Tuesday, March 9, 2010

Getting there ugly - welcome to my world

I don't suppose I have a great deal in common with the Chairman of WPP, Sir Martin Sorrell. But I had to laugh when I saw his comment about 2009 being a year when clients 'got there ugly'.

Sir Martin, sir, welcome to my world.

For me, sometimes it's all I can do of a day to restrain myself from penning an irksome letter to some of my clients, and sign it off with 'Irked of Bellevue Hill'.

You see, what irks me (see, I'm getting there) is the number of Australian organisations that are happy to 'get there ugly' in recruitment comms, while spending a fortune on their consumer brand. For one such client, the disparity is incredible.

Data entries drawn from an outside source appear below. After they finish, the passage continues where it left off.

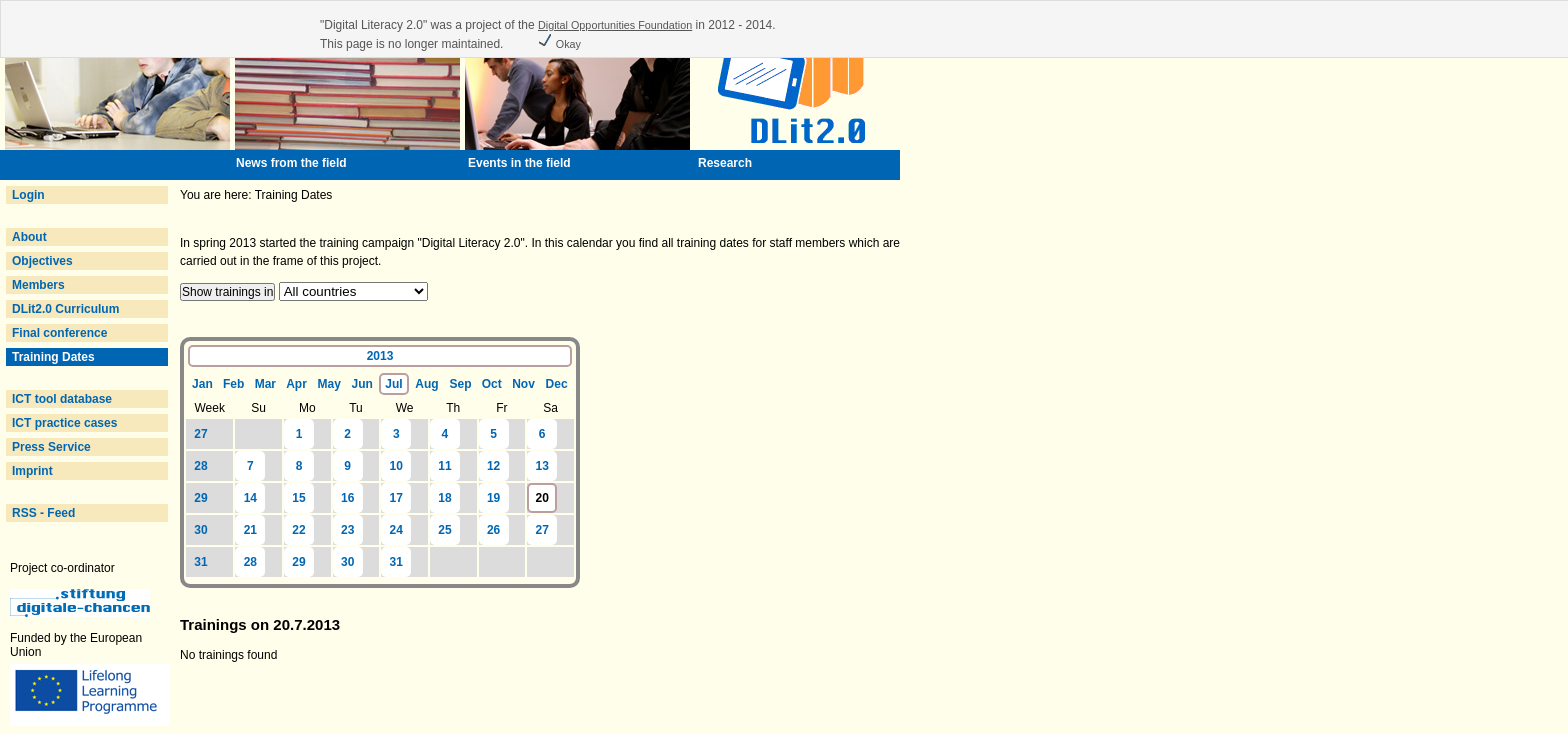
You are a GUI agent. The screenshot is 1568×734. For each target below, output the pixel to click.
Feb (233, 384)
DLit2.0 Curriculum (65, 309)
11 (444, 466)
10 (396, 466)
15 (298, 498)
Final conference (59, 333)
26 (493, 530)
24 (396, 530)
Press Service (51, 447)
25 (444, 530)
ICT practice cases (64, 423)
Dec (557, 384)
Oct (492, 384)
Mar (265, 384)
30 (200, 530)
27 (200, 434)
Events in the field (519, 163)
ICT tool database (62, 399)
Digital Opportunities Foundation (615, 25)
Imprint (32, 471)
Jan (202, 384)
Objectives (42, 261)
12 (493, 466)
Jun (362, 384)
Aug (426, 384)
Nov (523, 384)
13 (542, 466)
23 (347, 530)
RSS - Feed (43, 513)
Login (28, 195)
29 (200, 498)
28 (200, 466)
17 (396, 498)
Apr (296, 384)
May (328, 384)
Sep (461, 384)
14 (250, 498)
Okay (559, 44)
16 (347, 498)
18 (444, 498)
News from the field (291, 163)
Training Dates (53, 357)
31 (200, 562)
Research (725, 163)
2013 (380, 356)
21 (250, 530)
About (29, 237)
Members (38, 285)
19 (493, 498)
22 (298, 530)
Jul (393, 384)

Client X (as we shall call them) are a big name. They have recently spent a fortune on a heap of wonderfully creative ads on billboards, adshels, newspapers, and so on. I'd love to show you copies of these ads; their agency has done a great job in creating that warm, fuzzy feeling about an organisation that in reality is totally irrelevant to the vast majority of the population.

But the thing is, their recruitment advertising is hugely inconsistent. We've done some great work for them, even won some international awards for the ideas we brought to their largest recruitment programme.

But most of what they do in recruitment is boxy, text-heavy, uninspiring and - well - outdated. Why the difference?

Well because they are so big, bureaucratic and process-driven, some departments actually feel they need to preserve the status-quo rather than take any steps to improve. Where we have made improvements, our contacts have had to have been brave enough to come on the journey, damn the consequences. And they've often had to field the spears afterward.

So my question is, why the battle?

For the eight years I've been working in employment marketing/recruitment advertising, I've been party to a crucial insight. That a brand exists in an organisation's people.

Employees are an organisation's mouthpiece, they are the ones who live the values (whatever they may be) and they provide the foundations for whatever product, service or innovation that company is famous for.

But when most organisations recruit, they segue straight through values/culture straight onto technical skills. They could explain a whole lot more about their culture, and attract a lot more of the people who would live their brand, if they only looked harder at the employment messages they put out there.

A strong, tight, integrated advertising strategy that makes people feel something will help an organisation attract more of the right people, and in doing so save money through increased productivity from hiring people that fit.

Isn't it about time employers started thinking about their potential employees like customers?